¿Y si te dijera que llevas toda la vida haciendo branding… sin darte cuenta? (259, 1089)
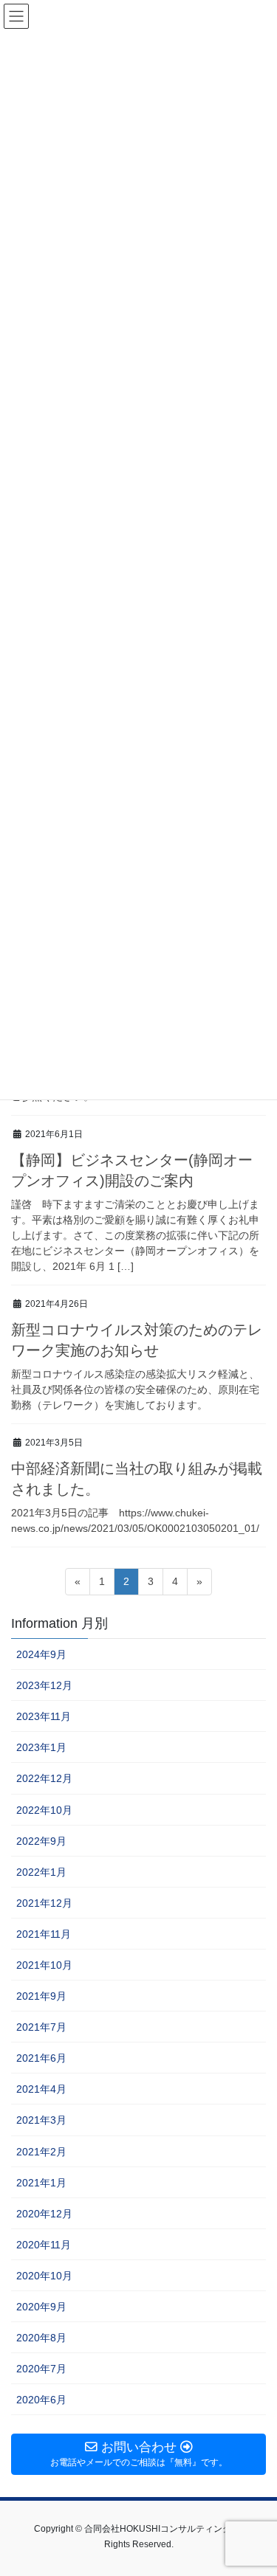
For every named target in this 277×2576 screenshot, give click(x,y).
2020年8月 (41, 2338)
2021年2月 (41, 2152)
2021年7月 (41, 2027)
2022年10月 (44, 1810)
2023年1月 (41, 1747)
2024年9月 (41, 1654)
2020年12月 (44, 2214)
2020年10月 (44, 2276)
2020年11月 (43, 2245)
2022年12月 (44, 1778)
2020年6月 (41, 2400)
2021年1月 (41, 2183)
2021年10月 (44, 1965)
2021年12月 (44, 1903)
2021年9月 (41, 1996)
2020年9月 (41, 2307)
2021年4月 (41, 2089)
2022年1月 (41, 1872)
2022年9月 (41, 1841)
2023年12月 (44, 1685)
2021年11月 (43, 1934)
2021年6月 (41, 2058)
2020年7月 (41, 2369)
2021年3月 (41, 2120)
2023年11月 (43, 1716)
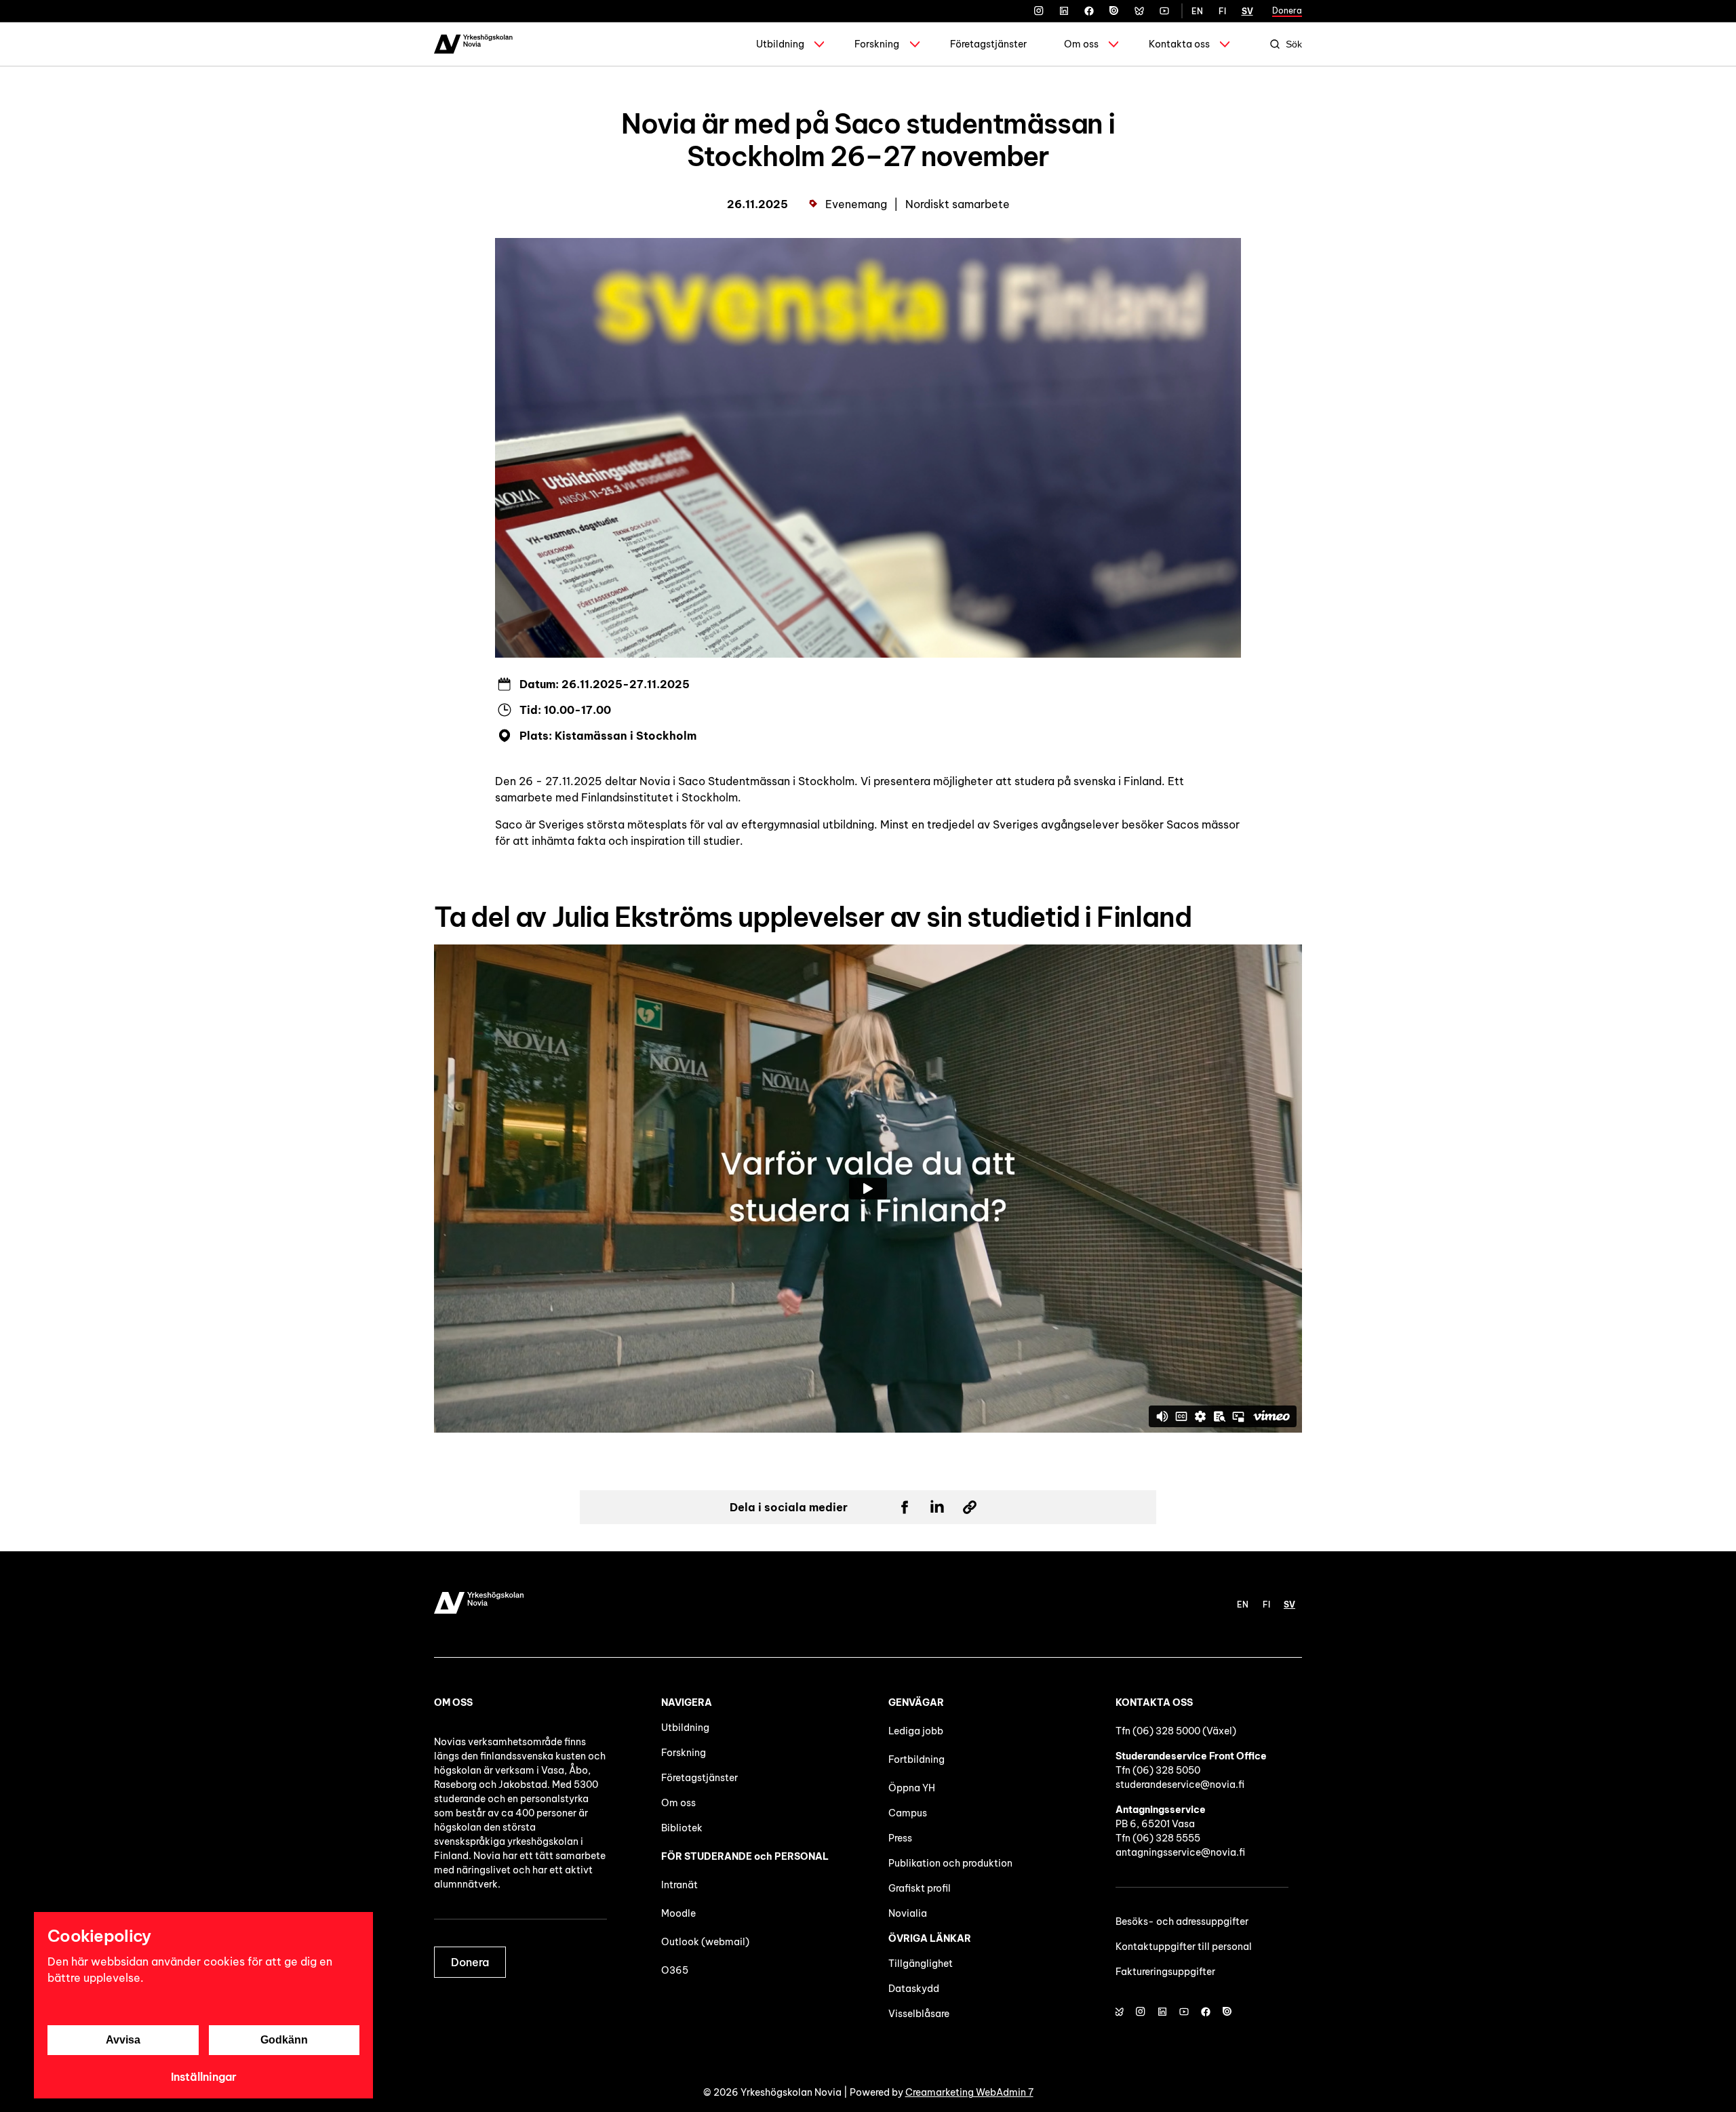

+===+

ASSIGNMENT: What you write should match, word for word, the lines from the one containing "2021年4月 (41, 2089)" to the end of the listing, with both ends kept and the pictures left out.

TASK RESULT:
2021年4月 (41, 2089)
2022年1月 (41, 1872)
2022年9月 (41, 1841)
2023年12月 (44, 1685)
2021年11月 (43, 1934)
2021年6月 (41, 2058)
2020年7月 (41, 2369)
2021年3月 (41, 2120)
2023年11月 (43, 1716)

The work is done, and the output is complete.